Social media has a large part to play in accessing research around these treatment modalities, Vijay says. Although they have been around for a while, they have gained popularity in the last few years. “Bio-hacking is now a hot topic,” she says. Bio-hacking is a term that refers to do-it-yourself biology wherein people make changes to their diets, bodies, and lifestyle to improve their well-being and performance.
“Dr Andrew Hubersmans podcasts, Wim Hof’s breathing techniques being discussed widely have led to a lot of curiosity. These have helped people them feel more connected to their bodies in conjunction with talk therapy, personal reflective work, and mind-body awareness,” she says.
As Vijay points out, access to such treatments remains limited to the urban upper class in metropolitan cities.
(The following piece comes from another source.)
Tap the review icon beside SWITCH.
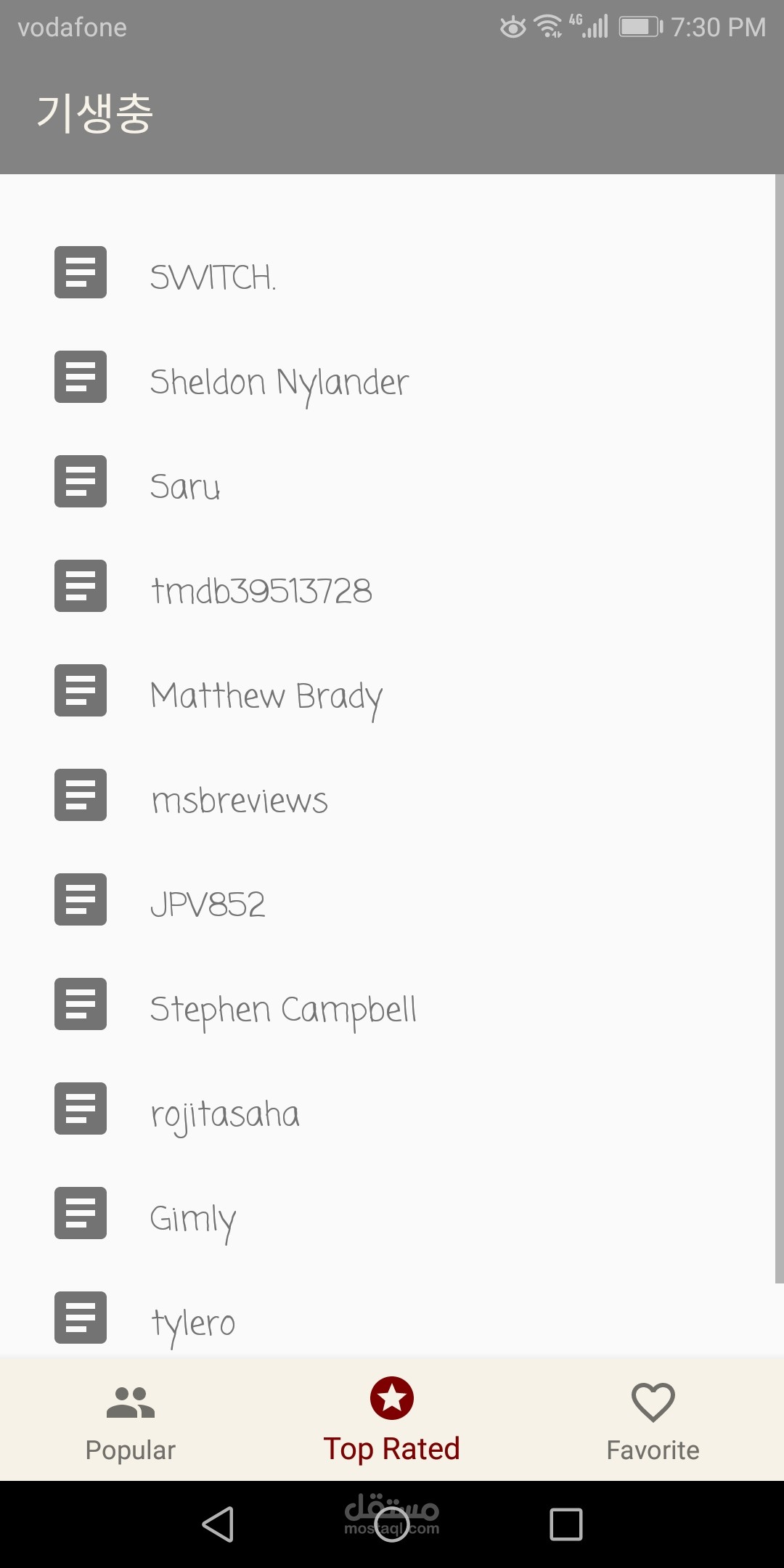 81,272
Meditation for physical wellbeing
According to the research by RoundGlass, there is a shift in the perception of meditation from mental to physical wellbeing. "New research shows that meditation has moved from being an activity centred on improving focus and relaxation to helping people manage pain and with physical ailments as well,” says Dr David Vago, Lead, Research, RoundGlass.
Evidence of this connection comes from a study published in July 2022 that connected mindfulness meditation with the reduction of pain. One of the researchers, senior author Fadel Zeidan, PhD, associate professor of anesthesiology at UC San Diego School of Medicine, said that people don’t have to be expert meditators “to experience these analgesic effects.” She explains, "This is a really important finding for the millions of people looking for a fast-acting and non-pharmacological treatment for pain."
The study showed that mindfulness meditation reduced the perception of pain by up to 33%.